— Егоров, — проговорил Приходько, — знает не только слабые стороны Приходько. Он хорошо знает, в чем сила Приходько. А сила его в том, — продолжал он говорить о себе в третьем лице, — что дай этому Приходько хорошую идею, и он эту идею осуществит в самые короткие сроки. Он и материал достанет, и людей мобилизует. Он все сделает, только подтолкни его.
Он пожелал мне спокойной ночи и, кажется, быстро уснул. А я еще долго сидел на подоконнике, смотрел, как светлеет небо, и думал о том, что говорил Приходько. «Чего я хочу? Хотел бы проснуться лет, скажем, через пятьдесят и хоть одним глазом увидеть, что будет с нашим районом, что будут тогда делать райкомы…»
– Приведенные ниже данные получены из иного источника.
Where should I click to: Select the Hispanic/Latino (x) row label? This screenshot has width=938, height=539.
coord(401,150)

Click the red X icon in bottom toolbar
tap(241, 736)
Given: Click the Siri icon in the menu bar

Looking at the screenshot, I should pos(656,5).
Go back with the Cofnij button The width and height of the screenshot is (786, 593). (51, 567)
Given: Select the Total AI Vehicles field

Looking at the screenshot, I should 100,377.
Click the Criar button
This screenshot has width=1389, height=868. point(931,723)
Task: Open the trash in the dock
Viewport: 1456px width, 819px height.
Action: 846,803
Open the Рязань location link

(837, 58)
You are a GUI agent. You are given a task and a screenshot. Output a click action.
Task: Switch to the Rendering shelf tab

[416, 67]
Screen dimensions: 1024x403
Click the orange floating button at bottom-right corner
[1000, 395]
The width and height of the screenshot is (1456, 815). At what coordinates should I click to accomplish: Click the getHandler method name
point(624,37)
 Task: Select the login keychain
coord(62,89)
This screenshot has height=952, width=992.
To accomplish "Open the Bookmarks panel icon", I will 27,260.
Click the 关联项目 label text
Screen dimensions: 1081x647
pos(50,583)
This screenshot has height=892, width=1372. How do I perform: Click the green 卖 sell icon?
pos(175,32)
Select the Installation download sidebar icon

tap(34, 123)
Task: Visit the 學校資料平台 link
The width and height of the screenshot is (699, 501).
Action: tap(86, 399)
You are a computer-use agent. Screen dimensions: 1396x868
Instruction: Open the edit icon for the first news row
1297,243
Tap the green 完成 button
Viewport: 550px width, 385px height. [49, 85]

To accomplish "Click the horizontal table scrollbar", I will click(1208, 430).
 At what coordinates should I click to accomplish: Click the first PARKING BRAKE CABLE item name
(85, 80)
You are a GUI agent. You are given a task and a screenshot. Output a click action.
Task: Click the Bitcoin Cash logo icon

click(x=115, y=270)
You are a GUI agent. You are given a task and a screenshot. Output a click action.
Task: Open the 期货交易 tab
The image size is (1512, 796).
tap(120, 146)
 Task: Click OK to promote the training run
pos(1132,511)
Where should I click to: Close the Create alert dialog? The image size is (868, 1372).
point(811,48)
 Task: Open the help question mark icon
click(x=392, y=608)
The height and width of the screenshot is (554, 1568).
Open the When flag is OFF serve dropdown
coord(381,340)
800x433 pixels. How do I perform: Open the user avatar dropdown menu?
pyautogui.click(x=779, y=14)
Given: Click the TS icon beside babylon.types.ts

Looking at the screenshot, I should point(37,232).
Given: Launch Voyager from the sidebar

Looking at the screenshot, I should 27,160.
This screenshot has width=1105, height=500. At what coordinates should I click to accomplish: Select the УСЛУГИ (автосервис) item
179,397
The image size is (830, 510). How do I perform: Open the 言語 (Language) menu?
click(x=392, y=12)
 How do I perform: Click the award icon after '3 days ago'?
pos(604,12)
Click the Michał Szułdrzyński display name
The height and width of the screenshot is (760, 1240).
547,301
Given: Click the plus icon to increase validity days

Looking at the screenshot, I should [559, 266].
Проснулся я на рассвете. Приходько в комнате уже не было. «Он уехал по зорьке», — сказал мне его отец. Уехал организовывать новое мероприятие.
8
Когда я думаю о Василии Степановиче и о Приходько — что отличает их друг от друга, — то мне кажется это отличие вот в чем: Егоров умеет в самом маленьком вопросе выделять главное и даже в сугубо технических проблемах он умеет находить политическое зерно.
Этим я нисколько не хочу унизить Приходько. Наоборот, после памятной ночи на «Девятой» шахте я увидел Приходько в новом свете и лучше понял, что имел в виду Василий Степанович, когда говорил, что Приходько «цепкий мужик». Я хорошо помню то заседание бюро райкома, на котором обсуждался проект проходки ствола Максима Саввича.
Докладывал Афанасьев. Он развернул чертеж со схемой всасывающей пики и стал коротко объяснять идею проекта. Предстояло внедрить в породу, заполненную водой, всасывающую пику — цельнотянутую стальную трубу, в двенадцать метров длиной. К пике подводился насос. Стальной наконечник пики забивался домкратом в породу, бурил ее. Труба пики имела отверстия, которые вбирали, всасывали воду и подавали ее в насос. По мысли Максима Саввича, всасывающая пика должна была ускорить темпы проходки ствола в пять раз против обычного способа.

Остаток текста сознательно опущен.